• _What is needed_:
Arrange all the rows below as a JSON list of strings, one string per line, with blank lines skipped. Leave the pictures out.

• _Extracted data entries_:

»»

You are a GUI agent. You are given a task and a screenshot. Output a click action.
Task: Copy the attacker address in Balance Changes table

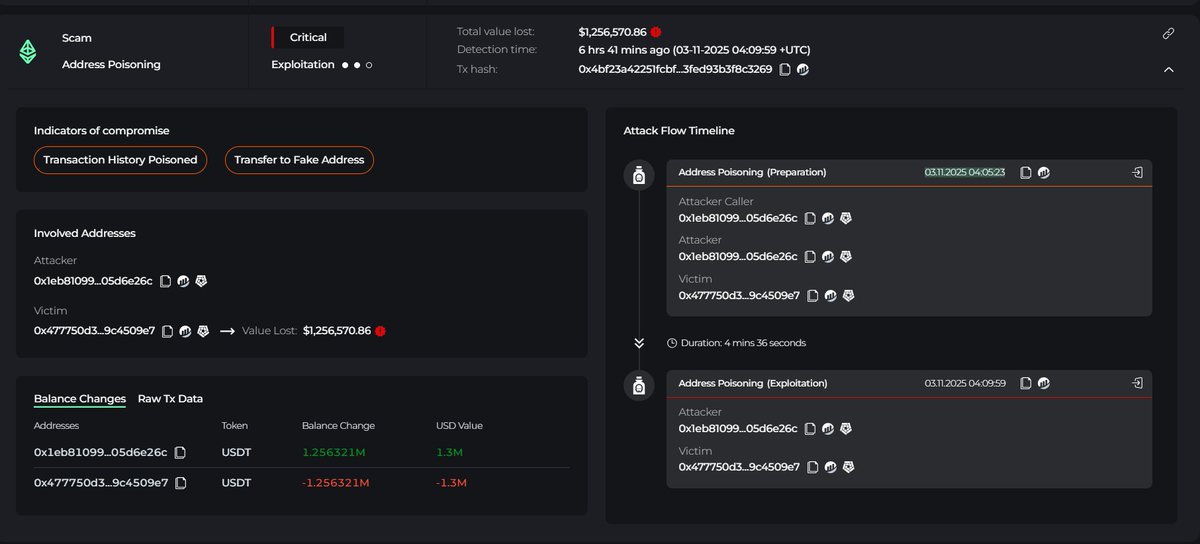tap(180, 453)
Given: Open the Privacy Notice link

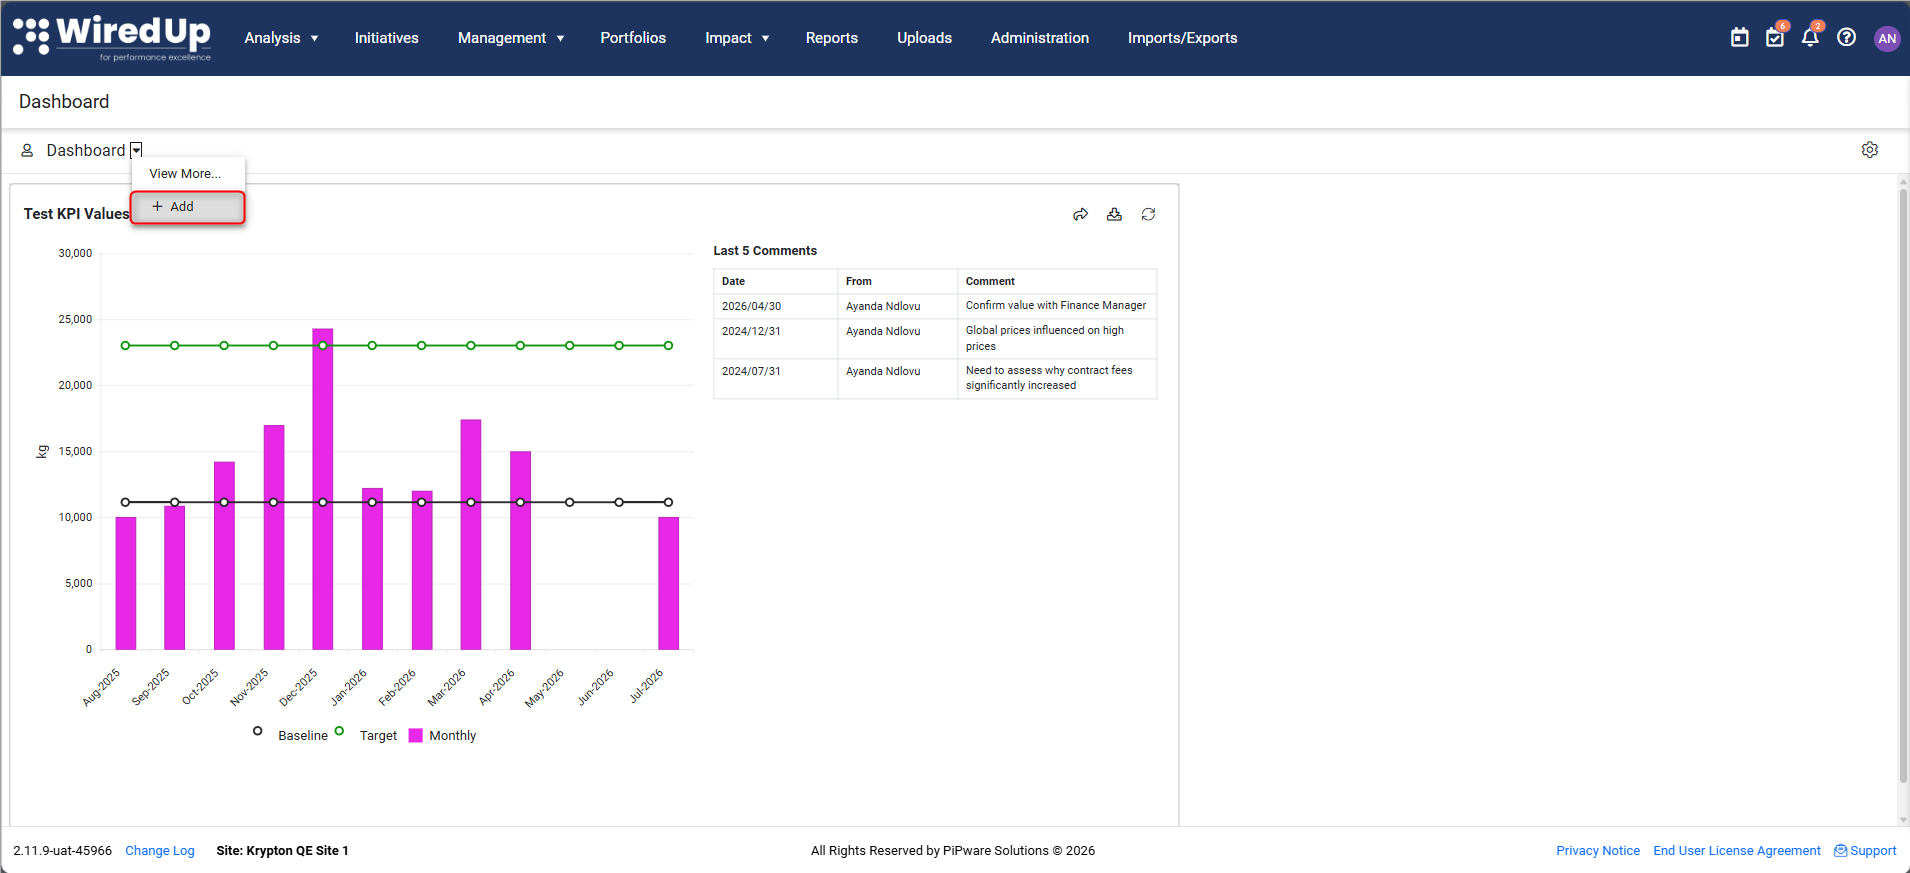Looking at the screenshot, I should click(1598, 851).
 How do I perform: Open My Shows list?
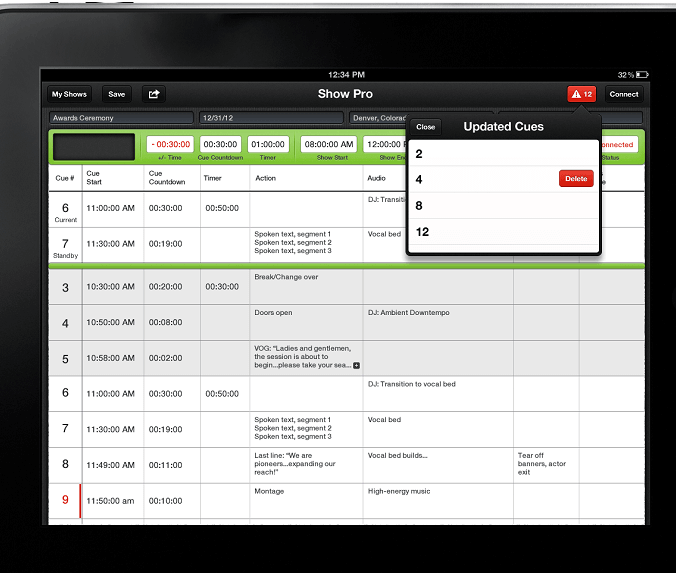tap(69, 94)
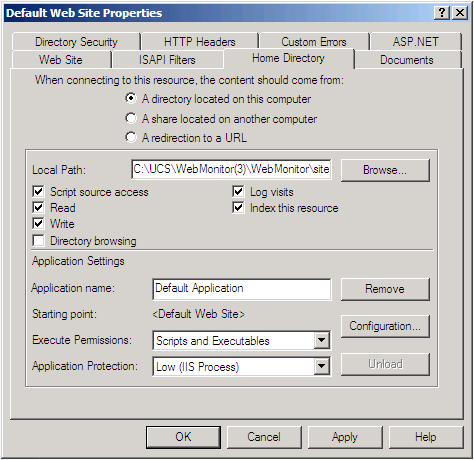Image resolution: width=474 pixels, height=460 pixels.
Task: Apply changes with the Apply button
Action: click(345, 437)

««

• _Response to the exercise_:
[
  "You are a GUI agent. You are given a task and a screenshot. Output a click action.",
  "Task: Copy the attacker address in Balance Changes table",
  "tap(180, 453)",
  "Given: Open the Privacy Notice link",
  "Looking at the screenshot, I should click(1598, 851).",
  " How do I perform: Open My Shows list?",
  "tap(69, 94)",
  "Image resolution: width=474 pixels, height=460 pixels.",
  "Task: Apply changes with the Apply button",
  "Action: click(345, 437)"
]